-- EXERCISE DIRECTIONS --
Once the line containing "Viewport: 1400px width, 800px height." is found in the records below, return it and each following line exactly, up to and including the line containing "Task: Click the Storage icon", and nothing else.

#### SOURCE DATA

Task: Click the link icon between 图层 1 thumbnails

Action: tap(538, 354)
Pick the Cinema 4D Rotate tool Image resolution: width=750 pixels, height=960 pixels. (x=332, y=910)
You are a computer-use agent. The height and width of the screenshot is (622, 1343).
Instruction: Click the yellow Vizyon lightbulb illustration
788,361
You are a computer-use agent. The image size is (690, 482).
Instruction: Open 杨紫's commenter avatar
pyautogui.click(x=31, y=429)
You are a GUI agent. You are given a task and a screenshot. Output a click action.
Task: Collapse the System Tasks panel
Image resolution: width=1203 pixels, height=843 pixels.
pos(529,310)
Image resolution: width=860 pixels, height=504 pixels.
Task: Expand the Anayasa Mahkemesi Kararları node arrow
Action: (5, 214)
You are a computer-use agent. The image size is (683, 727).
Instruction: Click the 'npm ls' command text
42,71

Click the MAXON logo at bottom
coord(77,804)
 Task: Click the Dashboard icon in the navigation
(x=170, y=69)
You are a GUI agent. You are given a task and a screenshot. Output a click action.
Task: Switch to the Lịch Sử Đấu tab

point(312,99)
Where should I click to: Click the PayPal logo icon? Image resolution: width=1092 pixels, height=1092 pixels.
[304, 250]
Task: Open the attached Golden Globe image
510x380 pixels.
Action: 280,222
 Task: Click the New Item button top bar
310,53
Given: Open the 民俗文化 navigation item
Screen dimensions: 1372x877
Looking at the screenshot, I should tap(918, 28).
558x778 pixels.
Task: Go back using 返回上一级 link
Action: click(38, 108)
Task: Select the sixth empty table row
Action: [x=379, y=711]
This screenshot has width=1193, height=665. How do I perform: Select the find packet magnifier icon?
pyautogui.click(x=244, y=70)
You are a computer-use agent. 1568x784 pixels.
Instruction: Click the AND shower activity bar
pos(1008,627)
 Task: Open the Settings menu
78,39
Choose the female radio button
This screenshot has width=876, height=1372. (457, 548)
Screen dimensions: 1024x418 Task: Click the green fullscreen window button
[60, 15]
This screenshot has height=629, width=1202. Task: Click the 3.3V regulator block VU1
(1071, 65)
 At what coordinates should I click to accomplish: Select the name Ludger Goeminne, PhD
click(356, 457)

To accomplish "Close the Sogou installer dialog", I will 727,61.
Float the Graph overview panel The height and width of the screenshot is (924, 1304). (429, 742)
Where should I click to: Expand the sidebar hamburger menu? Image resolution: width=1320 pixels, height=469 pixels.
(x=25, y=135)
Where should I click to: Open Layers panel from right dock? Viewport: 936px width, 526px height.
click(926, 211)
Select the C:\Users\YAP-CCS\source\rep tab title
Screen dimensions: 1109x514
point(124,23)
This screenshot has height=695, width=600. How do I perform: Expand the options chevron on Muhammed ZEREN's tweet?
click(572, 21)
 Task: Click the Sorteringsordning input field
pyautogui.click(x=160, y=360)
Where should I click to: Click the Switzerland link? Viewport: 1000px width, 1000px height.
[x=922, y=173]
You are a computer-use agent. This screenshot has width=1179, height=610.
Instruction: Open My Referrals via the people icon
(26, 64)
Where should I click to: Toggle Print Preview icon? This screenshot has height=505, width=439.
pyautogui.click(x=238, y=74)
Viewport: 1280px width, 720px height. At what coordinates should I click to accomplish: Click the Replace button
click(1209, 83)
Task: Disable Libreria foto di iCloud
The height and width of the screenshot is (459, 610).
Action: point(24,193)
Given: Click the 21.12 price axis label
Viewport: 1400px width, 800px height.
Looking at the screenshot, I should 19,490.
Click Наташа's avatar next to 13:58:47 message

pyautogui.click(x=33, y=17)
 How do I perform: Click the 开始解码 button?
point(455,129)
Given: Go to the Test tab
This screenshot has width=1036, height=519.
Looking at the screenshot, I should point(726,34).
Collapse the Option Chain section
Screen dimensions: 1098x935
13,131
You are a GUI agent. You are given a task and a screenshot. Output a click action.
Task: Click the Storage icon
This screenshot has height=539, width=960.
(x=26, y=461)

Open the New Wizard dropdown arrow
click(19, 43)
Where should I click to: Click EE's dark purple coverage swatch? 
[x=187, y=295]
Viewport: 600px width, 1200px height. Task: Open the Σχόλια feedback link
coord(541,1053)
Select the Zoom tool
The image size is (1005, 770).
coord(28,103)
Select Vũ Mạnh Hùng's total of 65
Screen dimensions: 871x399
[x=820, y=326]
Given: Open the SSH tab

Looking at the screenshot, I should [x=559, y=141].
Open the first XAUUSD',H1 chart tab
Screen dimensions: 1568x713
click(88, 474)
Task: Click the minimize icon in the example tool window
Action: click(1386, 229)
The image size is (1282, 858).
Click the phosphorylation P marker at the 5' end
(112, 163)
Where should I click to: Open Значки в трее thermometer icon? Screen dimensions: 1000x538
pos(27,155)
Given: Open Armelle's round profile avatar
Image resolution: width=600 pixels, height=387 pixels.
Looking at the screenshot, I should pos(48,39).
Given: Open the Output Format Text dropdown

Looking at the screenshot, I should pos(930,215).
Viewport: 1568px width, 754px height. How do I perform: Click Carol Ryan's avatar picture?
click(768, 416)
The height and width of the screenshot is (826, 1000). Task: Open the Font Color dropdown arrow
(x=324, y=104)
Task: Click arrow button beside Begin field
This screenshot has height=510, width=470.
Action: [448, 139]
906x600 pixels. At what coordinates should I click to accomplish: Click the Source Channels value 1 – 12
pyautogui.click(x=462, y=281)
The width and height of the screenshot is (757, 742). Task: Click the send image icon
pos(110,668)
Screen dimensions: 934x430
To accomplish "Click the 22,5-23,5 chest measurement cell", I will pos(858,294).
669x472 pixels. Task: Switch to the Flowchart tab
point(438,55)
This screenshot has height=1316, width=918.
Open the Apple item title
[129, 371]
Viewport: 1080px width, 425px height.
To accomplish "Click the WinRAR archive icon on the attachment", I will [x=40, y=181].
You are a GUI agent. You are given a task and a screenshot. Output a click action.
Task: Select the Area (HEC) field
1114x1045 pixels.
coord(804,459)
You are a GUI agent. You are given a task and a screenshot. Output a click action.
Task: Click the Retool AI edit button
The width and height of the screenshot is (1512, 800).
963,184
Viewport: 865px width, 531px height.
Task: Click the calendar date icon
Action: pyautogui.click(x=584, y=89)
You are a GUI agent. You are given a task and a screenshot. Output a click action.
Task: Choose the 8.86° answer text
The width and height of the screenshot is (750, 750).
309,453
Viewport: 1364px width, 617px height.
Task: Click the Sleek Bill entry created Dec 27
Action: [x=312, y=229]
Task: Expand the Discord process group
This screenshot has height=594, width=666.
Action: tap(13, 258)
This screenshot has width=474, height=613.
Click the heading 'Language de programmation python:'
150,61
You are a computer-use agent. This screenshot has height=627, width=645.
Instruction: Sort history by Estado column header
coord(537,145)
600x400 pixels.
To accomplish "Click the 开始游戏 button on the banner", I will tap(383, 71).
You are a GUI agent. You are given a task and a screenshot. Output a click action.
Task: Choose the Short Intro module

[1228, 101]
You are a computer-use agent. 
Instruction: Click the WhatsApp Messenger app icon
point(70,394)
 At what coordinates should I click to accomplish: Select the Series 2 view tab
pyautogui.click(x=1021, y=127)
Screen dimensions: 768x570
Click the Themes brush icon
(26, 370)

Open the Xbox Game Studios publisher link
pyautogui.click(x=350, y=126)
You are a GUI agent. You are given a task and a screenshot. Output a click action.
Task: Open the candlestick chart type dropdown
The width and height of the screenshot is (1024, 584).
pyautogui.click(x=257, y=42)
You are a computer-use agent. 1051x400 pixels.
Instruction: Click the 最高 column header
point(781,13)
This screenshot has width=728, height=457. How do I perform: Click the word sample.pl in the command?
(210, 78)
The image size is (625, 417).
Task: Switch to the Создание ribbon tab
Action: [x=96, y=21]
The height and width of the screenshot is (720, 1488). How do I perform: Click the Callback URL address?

########

-- SOLUTION TO THIS PROBLEM --
Viewport: 1400px width, 800px height.
Looking at the screenshot, I should 19,490.
Click Наташа's avatar next to 13:58:47 message

pyautogui.click(x=33, y=17)
 How do I perform: Click the 开始解码 button?
point(455,129)
Given: Go to the Test tab
This screenshot has width=1036, height=519.
Looking at the screenshot, I should point(726,34).
Collapse the Option Chain section
Screen dimensions: 1098x935
13,131
You are a GUI agent. You are given a task and a screenshot. Output a click action.
Task: Click the Storage icon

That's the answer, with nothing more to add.